[Records for this task]

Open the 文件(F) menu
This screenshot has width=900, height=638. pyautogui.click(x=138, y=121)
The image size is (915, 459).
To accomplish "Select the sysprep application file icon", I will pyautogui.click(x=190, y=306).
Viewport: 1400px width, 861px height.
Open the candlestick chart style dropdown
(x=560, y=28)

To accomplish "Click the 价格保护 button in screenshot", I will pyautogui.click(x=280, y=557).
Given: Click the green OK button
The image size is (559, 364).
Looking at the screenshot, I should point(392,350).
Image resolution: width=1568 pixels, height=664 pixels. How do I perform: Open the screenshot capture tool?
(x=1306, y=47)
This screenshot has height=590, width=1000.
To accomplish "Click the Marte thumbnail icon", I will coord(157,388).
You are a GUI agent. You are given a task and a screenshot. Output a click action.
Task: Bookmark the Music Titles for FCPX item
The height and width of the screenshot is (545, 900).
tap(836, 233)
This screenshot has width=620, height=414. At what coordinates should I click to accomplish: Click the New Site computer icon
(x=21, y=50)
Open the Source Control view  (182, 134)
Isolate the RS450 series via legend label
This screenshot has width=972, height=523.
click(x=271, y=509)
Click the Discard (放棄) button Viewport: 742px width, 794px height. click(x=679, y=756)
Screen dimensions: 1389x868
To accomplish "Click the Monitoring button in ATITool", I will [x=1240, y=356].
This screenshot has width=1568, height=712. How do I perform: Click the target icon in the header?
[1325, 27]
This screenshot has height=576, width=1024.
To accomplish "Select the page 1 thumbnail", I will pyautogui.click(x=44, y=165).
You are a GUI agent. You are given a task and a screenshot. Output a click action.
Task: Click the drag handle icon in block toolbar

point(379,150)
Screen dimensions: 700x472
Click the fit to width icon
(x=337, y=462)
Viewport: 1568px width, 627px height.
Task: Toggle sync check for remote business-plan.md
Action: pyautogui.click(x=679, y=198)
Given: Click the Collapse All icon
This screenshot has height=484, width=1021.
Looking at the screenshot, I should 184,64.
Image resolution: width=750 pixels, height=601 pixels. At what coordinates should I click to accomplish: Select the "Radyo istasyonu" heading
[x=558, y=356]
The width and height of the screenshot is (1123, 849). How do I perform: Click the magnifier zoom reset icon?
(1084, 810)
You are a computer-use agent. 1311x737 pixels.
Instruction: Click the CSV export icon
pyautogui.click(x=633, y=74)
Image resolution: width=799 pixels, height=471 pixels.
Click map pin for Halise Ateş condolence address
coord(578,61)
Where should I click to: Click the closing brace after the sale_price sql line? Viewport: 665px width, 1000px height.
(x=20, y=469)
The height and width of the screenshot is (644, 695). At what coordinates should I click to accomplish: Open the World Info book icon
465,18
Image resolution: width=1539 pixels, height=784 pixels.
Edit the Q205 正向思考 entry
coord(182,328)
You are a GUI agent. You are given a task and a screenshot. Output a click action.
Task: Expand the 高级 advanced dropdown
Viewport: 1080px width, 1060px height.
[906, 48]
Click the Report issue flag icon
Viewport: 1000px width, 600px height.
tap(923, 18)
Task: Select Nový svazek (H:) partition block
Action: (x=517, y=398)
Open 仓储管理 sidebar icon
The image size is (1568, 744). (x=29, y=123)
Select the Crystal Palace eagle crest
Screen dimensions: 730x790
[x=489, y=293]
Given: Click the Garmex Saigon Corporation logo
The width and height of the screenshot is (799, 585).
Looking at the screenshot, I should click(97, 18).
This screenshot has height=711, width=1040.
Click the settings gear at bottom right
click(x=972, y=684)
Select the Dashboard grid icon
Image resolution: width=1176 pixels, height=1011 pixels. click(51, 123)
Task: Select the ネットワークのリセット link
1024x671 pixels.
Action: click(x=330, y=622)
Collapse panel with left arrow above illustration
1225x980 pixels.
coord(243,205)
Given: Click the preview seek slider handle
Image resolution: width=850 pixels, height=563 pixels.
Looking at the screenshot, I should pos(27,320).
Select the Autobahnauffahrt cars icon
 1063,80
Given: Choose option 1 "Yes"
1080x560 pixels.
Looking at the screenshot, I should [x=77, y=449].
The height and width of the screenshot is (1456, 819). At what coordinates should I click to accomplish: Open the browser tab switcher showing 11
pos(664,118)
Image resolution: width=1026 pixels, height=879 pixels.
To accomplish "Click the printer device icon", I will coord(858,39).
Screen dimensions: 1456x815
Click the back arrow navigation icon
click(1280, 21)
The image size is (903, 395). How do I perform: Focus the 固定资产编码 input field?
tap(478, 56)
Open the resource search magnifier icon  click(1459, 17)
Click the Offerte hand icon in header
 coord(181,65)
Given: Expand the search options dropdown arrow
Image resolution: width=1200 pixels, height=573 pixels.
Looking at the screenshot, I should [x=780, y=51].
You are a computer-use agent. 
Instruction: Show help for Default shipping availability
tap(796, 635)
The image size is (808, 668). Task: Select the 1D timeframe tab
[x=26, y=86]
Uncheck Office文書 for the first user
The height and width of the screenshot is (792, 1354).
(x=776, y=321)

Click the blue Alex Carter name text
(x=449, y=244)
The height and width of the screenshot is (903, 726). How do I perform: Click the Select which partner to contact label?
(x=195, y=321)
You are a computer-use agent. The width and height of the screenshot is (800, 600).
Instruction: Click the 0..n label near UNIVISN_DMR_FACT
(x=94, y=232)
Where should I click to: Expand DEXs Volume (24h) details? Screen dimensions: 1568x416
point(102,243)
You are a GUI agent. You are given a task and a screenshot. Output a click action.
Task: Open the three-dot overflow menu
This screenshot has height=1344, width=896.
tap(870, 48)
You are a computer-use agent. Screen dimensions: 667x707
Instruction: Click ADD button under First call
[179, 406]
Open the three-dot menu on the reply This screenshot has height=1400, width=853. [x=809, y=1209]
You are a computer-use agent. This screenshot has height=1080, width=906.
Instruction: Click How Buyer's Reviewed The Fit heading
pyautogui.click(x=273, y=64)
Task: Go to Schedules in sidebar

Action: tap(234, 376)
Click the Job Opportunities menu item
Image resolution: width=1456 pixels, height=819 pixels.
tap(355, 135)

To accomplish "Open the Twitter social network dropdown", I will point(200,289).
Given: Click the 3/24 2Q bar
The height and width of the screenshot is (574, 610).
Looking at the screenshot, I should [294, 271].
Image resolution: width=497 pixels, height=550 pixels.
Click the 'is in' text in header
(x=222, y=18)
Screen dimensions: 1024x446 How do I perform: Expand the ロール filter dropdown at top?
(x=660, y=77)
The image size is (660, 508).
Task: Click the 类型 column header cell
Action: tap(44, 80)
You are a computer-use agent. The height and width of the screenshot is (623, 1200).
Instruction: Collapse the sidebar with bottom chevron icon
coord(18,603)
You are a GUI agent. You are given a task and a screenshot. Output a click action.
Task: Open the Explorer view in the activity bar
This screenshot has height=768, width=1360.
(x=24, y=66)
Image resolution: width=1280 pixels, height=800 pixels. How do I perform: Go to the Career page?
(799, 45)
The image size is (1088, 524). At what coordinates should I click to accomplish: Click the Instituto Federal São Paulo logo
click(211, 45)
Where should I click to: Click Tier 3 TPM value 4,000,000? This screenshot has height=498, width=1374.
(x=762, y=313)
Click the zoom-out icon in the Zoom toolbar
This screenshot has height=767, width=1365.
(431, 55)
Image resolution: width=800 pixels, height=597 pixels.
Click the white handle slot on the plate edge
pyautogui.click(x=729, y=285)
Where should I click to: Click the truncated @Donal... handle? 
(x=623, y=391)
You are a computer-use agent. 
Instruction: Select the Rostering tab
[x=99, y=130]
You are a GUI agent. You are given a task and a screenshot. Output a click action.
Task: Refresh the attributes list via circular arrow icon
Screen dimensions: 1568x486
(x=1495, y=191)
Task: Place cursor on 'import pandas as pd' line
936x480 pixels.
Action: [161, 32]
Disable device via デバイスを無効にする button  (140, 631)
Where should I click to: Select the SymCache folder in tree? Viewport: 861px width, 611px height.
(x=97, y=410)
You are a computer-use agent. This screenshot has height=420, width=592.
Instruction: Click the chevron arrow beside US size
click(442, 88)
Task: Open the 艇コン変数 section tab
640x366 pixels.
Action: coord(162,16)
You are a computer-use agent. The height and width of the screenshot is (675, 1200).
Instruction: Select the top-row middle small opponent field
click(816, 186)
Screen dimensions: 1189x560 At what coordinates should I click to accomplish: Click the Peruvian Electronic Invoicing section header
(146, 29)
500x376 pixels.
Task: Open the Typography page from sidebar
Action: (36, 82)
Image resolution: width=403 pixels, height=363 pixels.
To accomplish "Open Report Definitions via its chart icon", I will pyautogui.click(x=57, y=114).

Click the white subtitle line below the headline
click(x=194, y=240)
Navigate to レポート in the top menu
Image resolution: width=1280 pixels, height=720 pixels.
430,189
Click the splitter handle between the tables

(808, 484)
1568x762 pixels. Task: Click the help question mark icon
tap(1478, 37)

[/Records for this task]

### [Exercise goal]
Every line of the listing that includes the word "device" must be copied.

### [Your response]
To accomplish "Click the printer device icon", I will coord(858,39).
Disable device via デバイスを無効にする button  (140, 631)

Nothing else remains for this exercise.